Wohl oder wehe
Keine Wahl III: Frauen in Care-Berufen
Einhundert Jahre, nachdem sich Frauen in Deutschland das Wahlrecht erkämpft haben, schlägt uns dessen Begrenztheit entgegen. Gleiche Rechte sind die Ausgangsbedingung, aber sie führen nicht automatisch zu gleichen Möglichkeiten, diese Rechte in Anspruch zu nehmen. So setzen staatliche Sparmaßnahmen zur Konsolidierung klammer Kassen besonders hart an jener Infrastruktur an, die für die Sorge um sich und andere notwendig ist: im Gesundheitsbereich, in der Pflege, bei Bildung und Erziehung. Bekanntestes Beispiel ist wohl die Situation in den Krankenhäusern: Personelle und organisatorische Rationalisierungen haben dazu geführt, dass die meisten Pflegekräfte ihre Aufgaben weder zum Wohle der Patient*innen, noch unter Berücksichtigung ihres eigenen Wohlergehens erledigen können.
Davon sind Frauen doppelt betroffen: In den Sorgeberufen sind mehrheitlich Frauen beschäftigt, in der Pflege sind es etwa 85 Prozent. Frauen übernehmen zudem den steigenden Anteil der privat zu leistenden Daseinsvorsorge. Das führt dazu, dass heute 80 Prozent aller Teilzeitstellen von Frauen besetzt sind, jedoch nur 30 Prozent der Vollzeitstellen. Denn die Hälfte aller Frauen in (freiwilliger) Teilzeit sind dies heute wegen Kinderbetreuung und der Pflege Angehöriger. Männer hingegen sind nur zu einem Zehntel in dieser Rolle.
Große Reden über Vereinbarkeit bedeuten meist nur, dass Frauen noch mehr unter einen Hut packen müssen. Das hat nicht nur eine Intensivierung aller bezahlten und unbezahlten Arbeiten von Frauen zur Folge, sondern auch finanzielle Probleme.

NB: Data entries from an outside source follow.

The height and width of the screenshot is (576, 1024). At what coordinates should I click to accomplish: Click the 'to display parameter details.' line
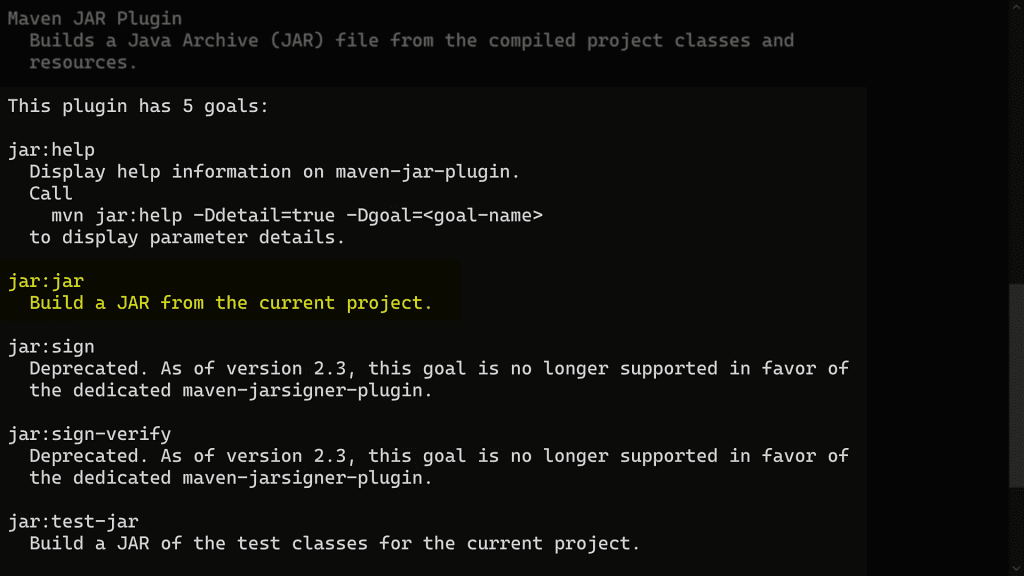(187, 238)
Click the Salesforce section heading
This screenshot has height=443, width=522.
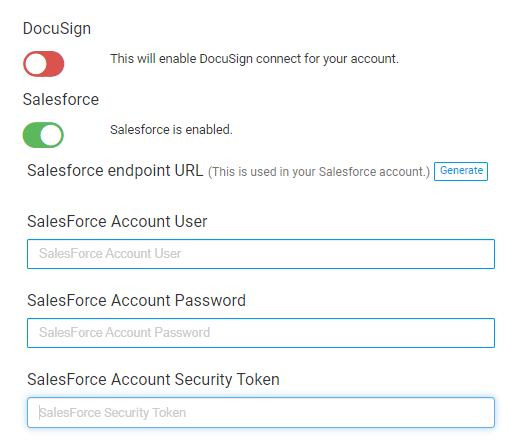click(x=61, y=99)
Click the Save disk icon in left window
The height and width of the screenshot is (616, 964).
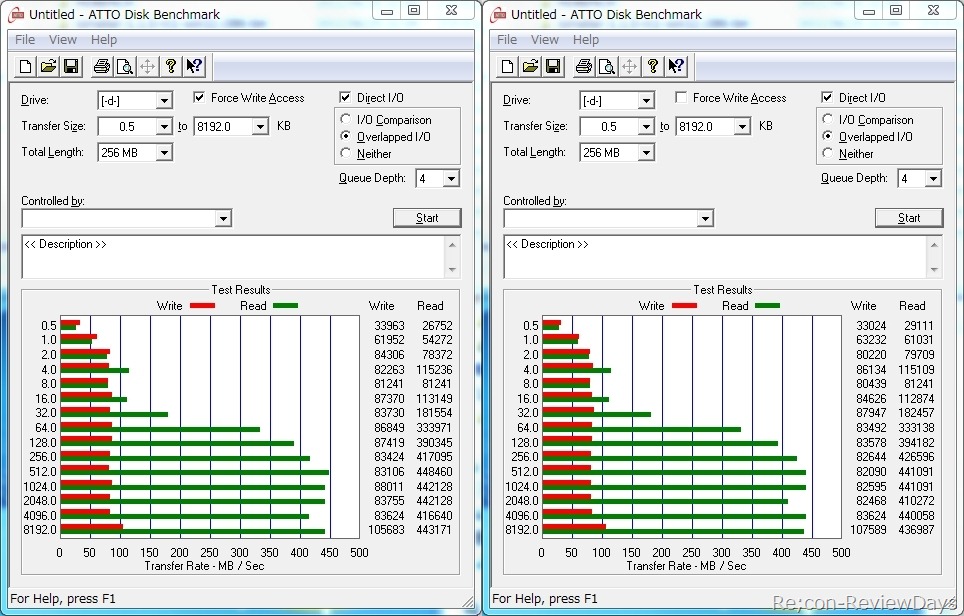click(x=70, y=67)

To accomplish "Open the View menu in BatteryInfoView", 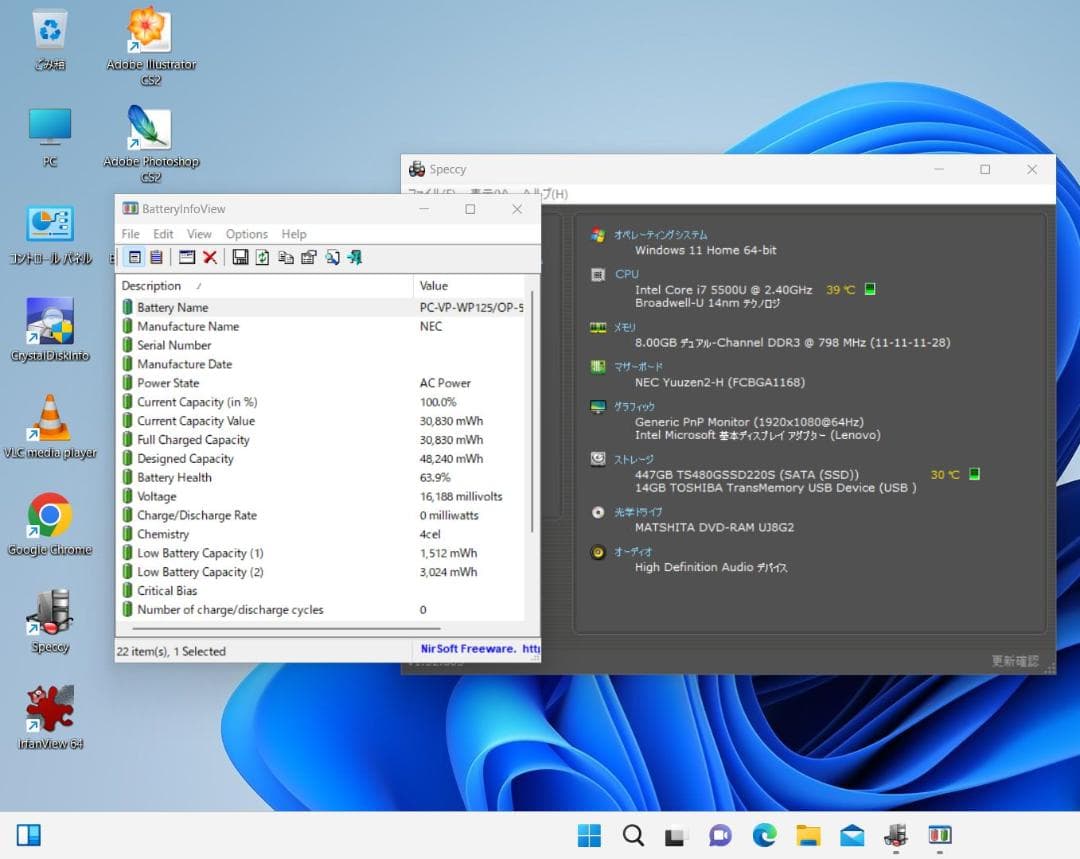I will click(199, 233).
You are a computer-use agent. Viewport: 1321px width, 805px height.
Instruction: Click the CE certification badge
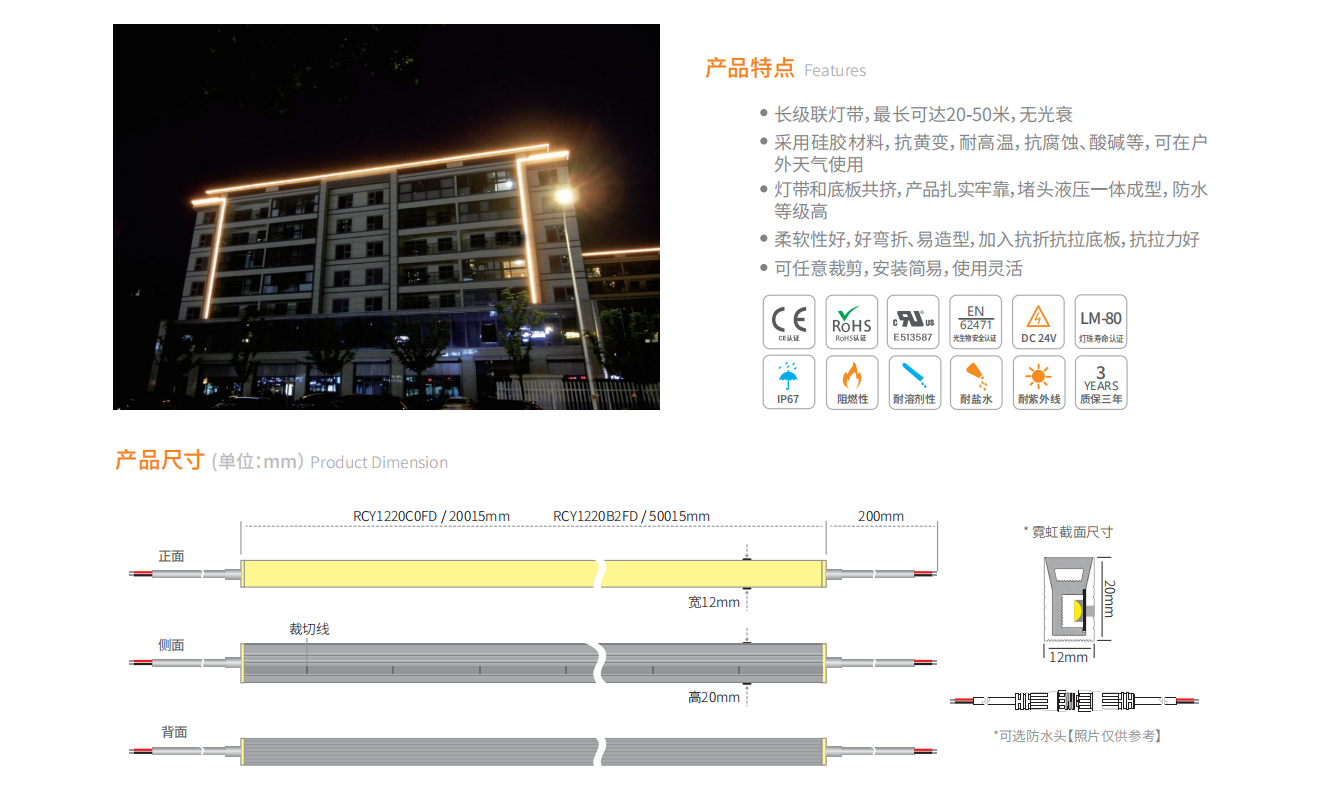(x=789, y=322)
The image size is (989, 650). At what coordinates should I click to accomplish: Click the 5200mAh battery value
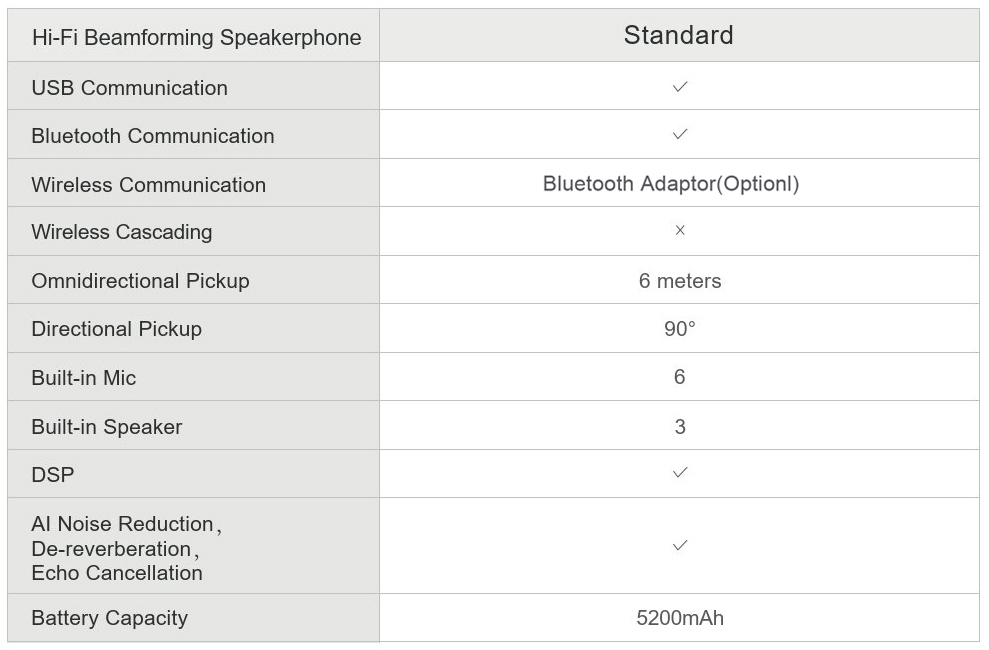point(679,618)
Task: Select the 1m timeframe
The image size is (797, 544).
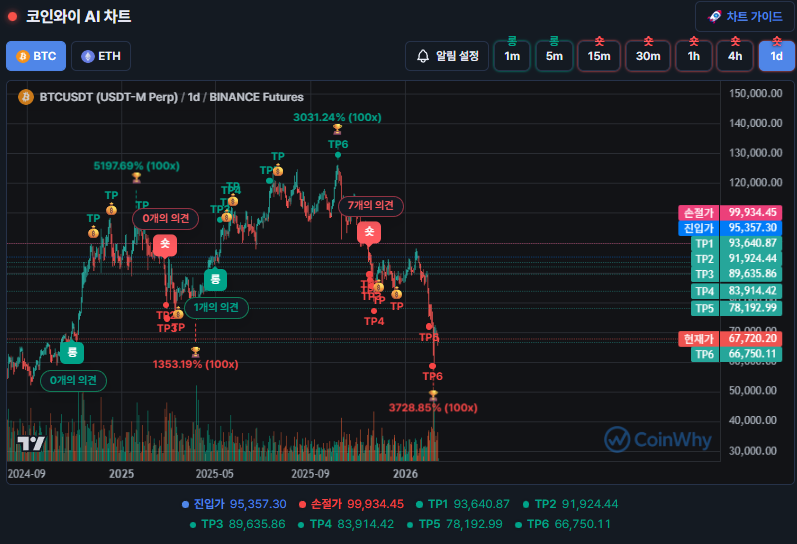Action: (x=512, y=56)

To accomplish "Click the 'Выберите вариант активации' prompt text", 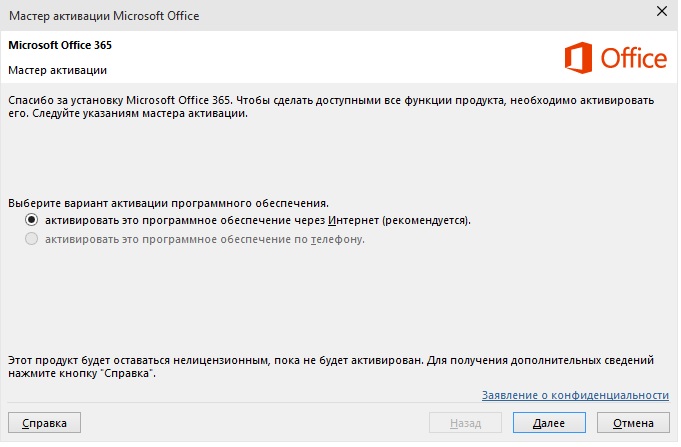I will 169,203.
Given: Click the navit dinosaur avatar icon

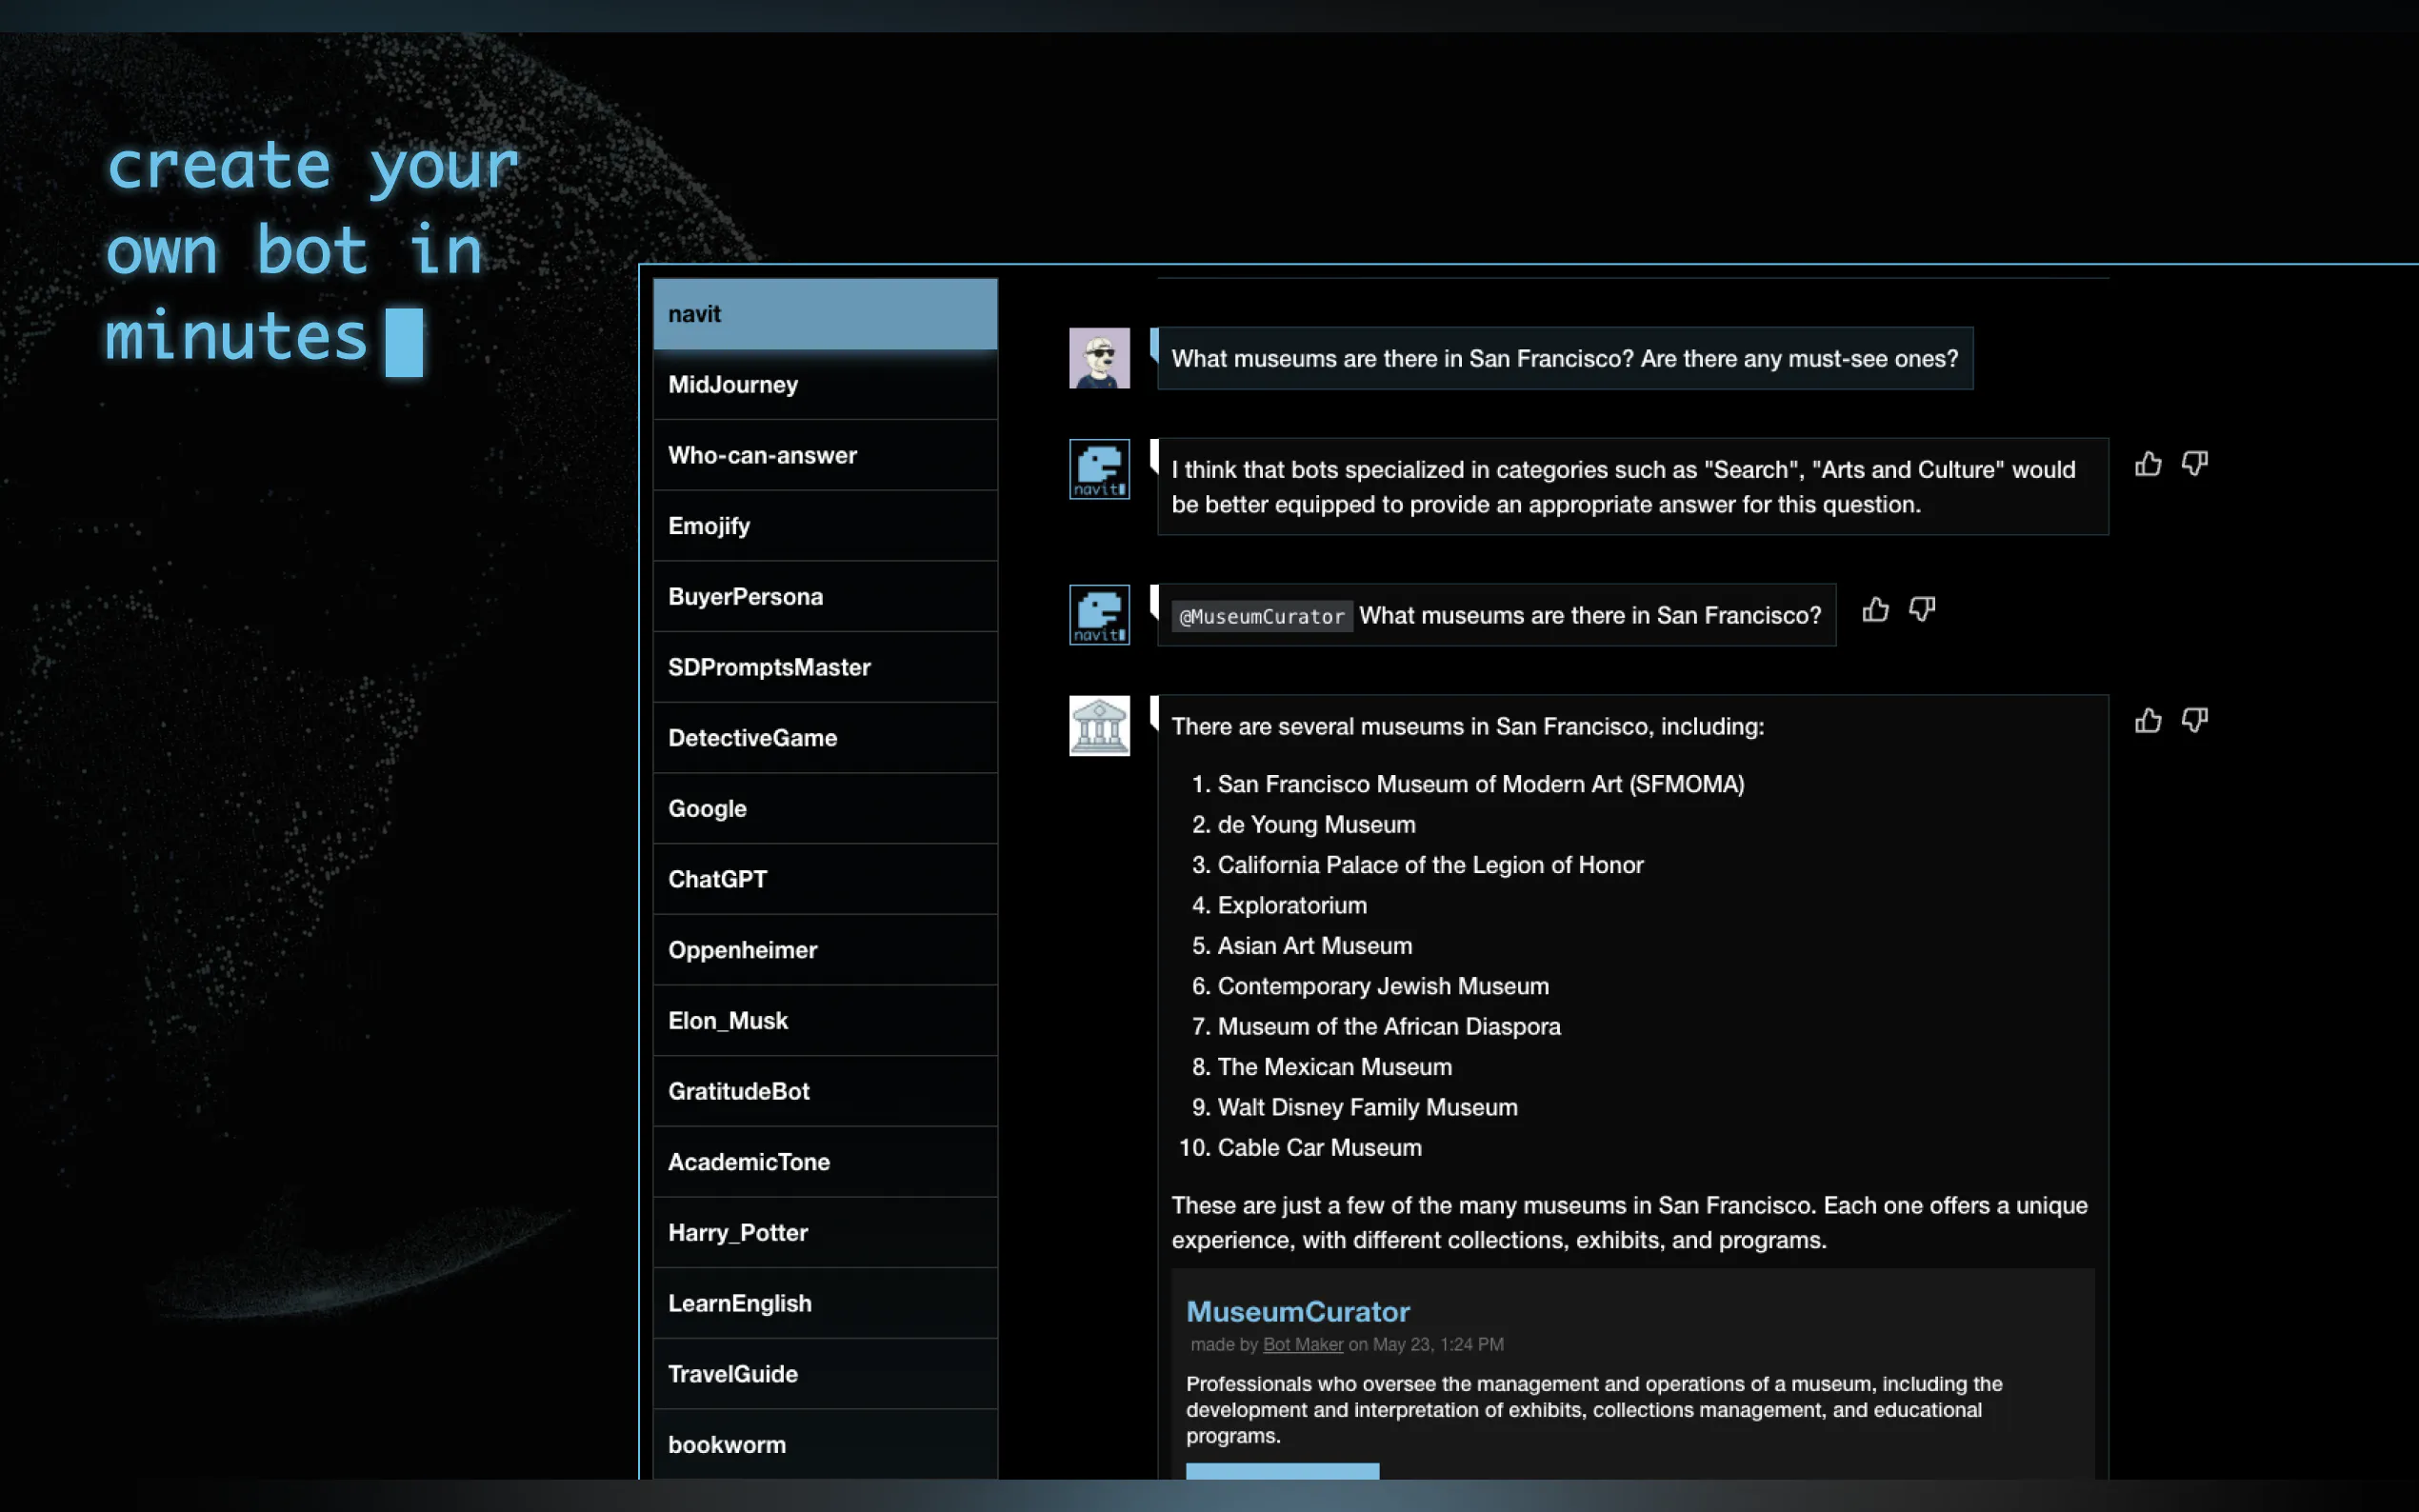Looking at the screenshot, I should coord(1099,469).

Besteht beim Bruttostundenlohn eine Lücke zwischen den Geschlechtern von 21 Prozent, beträgt diese beim Bruttojahresverdienst durch die hohe Teilzeitbeschäftigung bereits bei 37 Prozent. Der Mangel an Zeit und Geld bedeutet für die Betroffenen Stress. Die Möglichkeit, ihr eigenes Leben und das der Gesellschaft zu gestalten, ist für viele Frauen damit stark eingeschränkt. Wie kann man das ändern? Beispielsweise durch einen Um- und Ausbau der sozialen Infrastruktur und einer Reduktion der Arbeitszeiten. Für eine Demokratie sollte das keine unüberwindbare Hürde sein.